Hmm. Well. Let’s say they want to regulate the use of the Clone Stamp Tool, which lets you alter shapes. And by “let’s say” I mean “that’s precisely what they’d have to do.” After a year and a half, they might bring forth new laws designed to make it really, really hard to use the tool:

“When applied to a human figure for purposes of commercial gain, the dimensions of the Clone Stamp Tool shall be no more than ten pixels, with opacity set at 45 percent; the computer artist, if right handed, shall be required to use his or her left hand, unless the artist is ambidextrous, in which case he will be required to use a mouse that weighs 48 pounds and cannot be moved with normal ease.”

You hate to suggest that people respond to regulations by finding a workaround, but it’s possible agencies will just hire models so thin they could be mailed across country on a first-class stamp, and hence require no alterations. Of course, under the new laws the FTC will invent, magazines and ad agencies would have to keep notarized records of their height and weight to present to the authorities — using scales whose accuracy has been verified by a state agency, of course, and carry the proper inspection stamp in a conspicuous, visible location.

Since the thin people in fashion ads will not have been digitally manipulated, this will solve the problem of eating disorders. Right? No, of course not. So we’ll have to ban the use of naturally skinny people, or people who work out a lot, and this will solve the problem of unnatural-looking physiques. Right? No, of course not; the fashion mags would switch to digital illustration that bypasses the need for actual people entirely, and then Congress would have to pass a law banning pictures of nonexistent people who are too slender, possibly calling it the “Fictional Twiggy Prevention Act of 2016.”

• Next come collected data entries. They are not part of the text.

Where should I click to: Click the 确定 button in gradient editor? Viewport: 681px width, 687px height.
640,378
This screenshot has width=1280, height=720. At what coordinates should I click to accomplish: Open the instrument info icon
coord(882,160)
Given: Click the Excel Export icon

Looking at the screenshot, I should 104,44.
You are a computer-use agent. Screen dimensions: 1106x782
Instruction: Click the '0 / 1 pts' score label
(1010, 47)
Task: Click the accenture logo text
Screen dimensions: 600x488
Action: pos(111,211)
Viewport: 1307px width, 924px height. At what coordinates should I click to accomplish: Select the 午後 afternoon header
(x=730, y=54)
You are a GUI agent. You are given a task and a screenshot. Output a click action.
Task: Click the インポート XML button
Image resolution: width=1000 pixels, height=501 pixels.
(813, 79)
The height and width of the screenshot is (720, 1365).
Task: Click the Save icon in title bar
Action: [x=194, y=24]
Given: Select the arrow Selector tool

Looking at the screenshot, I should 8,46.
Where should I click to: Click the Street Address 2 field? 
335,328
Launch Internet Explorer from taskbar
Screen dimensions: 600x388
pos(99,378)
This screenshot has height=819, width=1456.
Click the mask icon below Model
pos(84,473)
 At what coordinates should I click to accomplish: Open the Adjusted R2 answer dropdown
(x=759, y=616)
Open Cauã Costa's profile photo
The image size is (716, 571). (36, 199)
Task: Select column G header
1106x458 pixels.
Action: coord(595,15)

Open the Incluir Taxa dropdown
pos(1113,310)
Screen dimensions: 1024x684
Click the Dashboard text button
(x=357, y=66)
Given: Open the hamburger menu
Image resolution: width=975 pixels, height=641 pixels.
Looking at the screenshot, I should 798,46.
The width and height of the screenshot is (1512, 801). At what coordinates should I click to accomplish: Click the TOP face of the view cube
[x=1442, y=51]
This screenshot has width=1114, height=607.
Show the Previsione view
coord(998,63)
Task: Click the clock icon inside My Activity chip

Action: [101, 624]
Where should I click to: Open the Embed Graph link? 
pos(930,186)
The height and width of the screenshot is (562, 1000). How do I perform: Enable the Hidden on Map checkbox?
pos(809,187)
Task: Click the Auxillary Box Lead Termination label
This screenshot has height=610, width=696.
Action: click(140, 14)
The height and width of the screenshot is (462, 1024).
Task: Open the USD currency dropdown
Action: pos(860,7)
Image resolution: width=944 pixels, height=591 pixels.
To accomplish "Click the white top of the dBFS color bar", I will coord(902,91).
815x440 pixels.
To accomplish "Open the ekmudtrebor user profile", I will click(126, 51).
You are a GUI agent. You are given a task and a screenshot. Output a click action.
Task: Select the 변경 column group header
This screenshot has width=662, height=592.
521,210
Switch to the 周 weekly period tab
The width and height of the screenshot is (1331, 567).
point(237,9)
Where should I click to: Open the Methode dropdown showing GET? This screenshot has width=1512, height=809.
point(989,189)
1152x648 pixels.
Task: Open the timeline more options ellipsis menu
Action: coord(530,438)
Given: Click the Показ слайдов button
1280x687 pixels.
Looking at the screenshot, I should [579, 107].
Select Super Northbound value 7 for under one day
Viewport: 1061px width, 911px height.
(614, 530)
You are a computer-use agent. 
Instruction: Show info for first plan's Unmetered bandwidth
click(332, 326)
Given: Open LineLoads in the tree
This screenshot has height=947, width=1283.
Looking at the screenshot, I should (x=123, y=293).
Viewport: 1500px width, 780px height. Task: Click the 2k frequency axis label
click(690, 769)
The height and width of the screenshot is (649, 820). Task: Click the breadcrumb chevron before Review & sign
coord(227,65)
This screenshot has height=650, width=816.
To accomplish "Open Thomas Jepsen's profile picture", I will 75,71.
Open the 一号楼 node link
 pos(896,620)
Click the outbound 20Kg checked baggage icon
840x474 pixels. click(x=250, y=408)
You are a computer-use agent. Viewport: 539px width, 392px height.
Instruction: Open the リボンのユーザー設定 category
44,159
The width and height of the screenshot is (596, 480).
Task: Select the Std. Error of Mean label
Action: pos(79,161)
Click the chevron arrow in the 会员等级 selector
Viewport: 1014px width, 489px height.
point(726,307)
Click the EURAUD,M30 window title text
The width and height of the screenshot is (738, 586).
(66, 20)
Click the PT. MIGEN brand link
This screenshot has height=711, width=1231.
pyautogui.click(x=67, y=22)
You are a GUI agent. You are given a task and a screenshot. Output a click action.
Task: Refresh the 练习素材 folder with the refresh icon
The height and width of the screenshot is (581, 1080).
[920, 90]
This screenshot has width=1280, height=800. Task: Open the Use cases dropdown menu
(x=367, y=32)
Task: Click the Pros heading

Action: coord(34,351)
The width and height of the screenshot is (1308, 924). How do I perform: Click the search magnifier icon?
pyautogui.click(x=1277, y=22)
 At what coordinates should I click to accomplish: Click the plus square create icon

That’ll work. Right? No? Well, they’ll change the culture’s perceptions of beauty by force of law somehow. Won’t be easy. You’re talking at least 36 months to figure that one out.

In the meantime, we can address other problems that distort reality: fast food, for example, is always shown in its most perfect, succulent form — the bun is a dome that puts the perfection of the Hagia Sophia to shame, the lettuce is crisp and glistening, the tomato is ripe and red with an almost shameless sensuality, the meat is a divot of such tempting juicy perfection that your salivary glands turn into firehoses. What you actually get looks like a horse stepped on it.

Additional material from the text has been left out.